Then Rose can hear it, above the not-noise of the cloister bell is the rumbling wheeze of the TARDIS’s engines as it struggles to land.

Rose slips in the muck that covers the control rooms’ floor again, the girl landing on top of her. Somewhere on the controls the arrival chime sounds.

She struggles to her feet again, hauling the girl to her feet; she drapes her arm over her shoulder and starts to make her way across the control room.

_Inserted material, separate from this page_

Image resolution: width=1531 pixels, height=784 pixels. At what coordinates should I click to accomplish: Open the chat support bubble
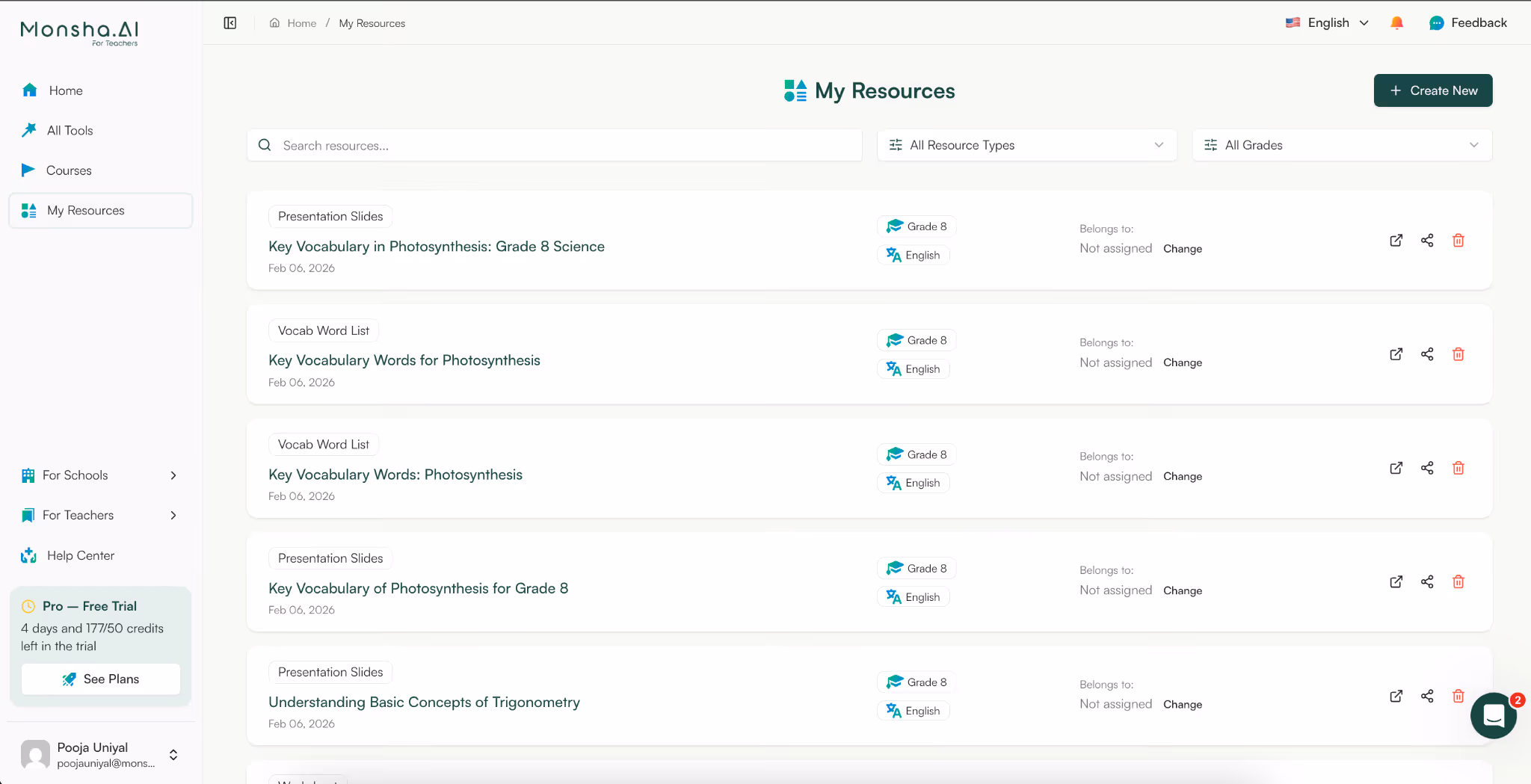pos(1493,715)
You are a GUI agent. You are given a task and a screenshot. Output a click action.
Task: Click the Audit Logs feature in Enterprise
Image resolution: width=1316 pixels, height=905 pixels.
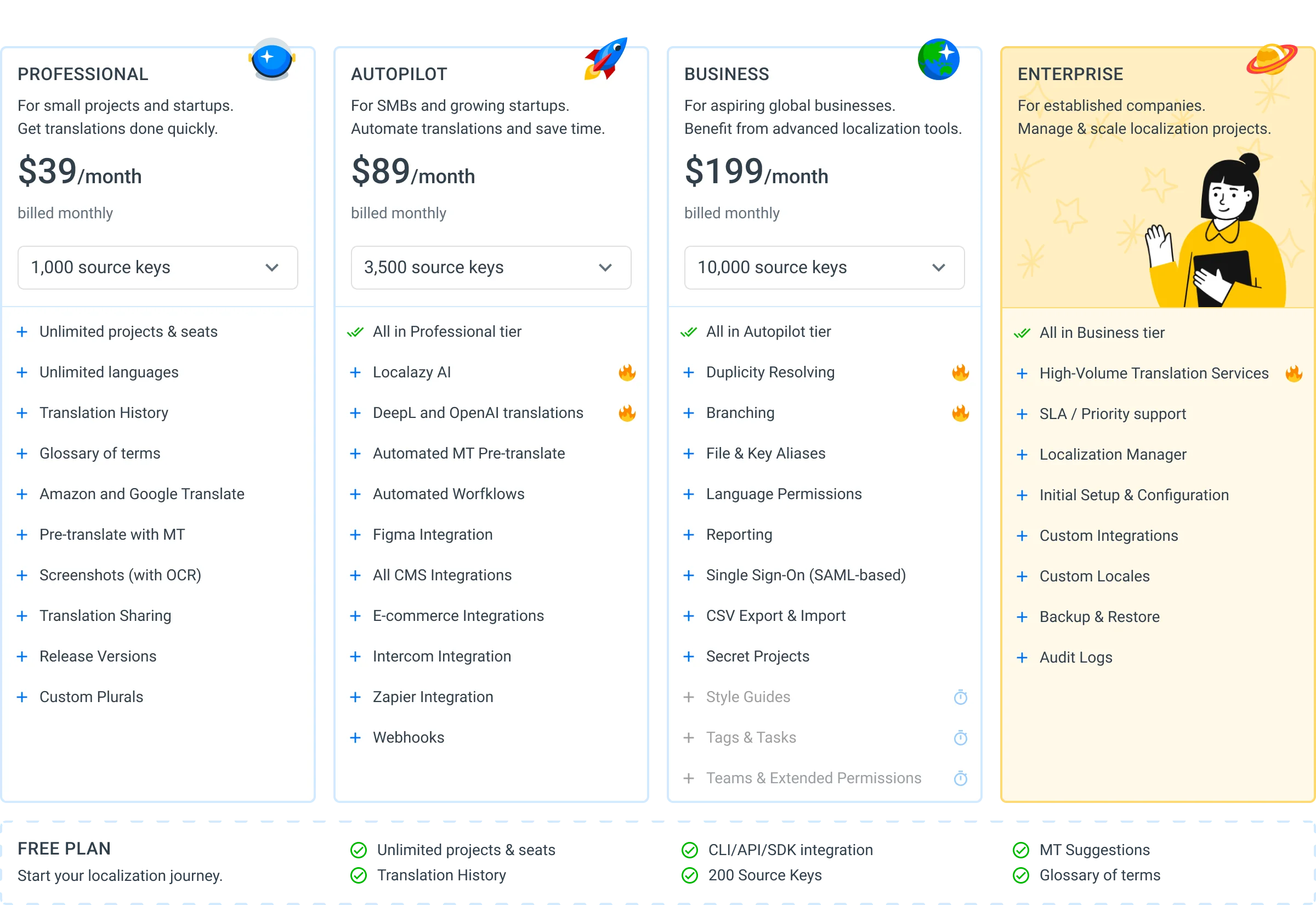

The stagnant pools are hexagons at regular intervals with rusted guardrails sticking dangerously up out of the overgrowth around them

The water is dark and opaque, with a slickness of oil shimming on the surface, the lap of it against the walls of the pools is now the only noise other than their breathing. The cloister bell is suddenly silent.

Finally, Rose pushes the TARDIS’s door open, after the dimness of the control room; the bright summer sunlight hurts her eyes. She feels the girl stagger at her shoulder, and she heaves them both out of the stinking TARDIS onto the dry leaves of a forest floor.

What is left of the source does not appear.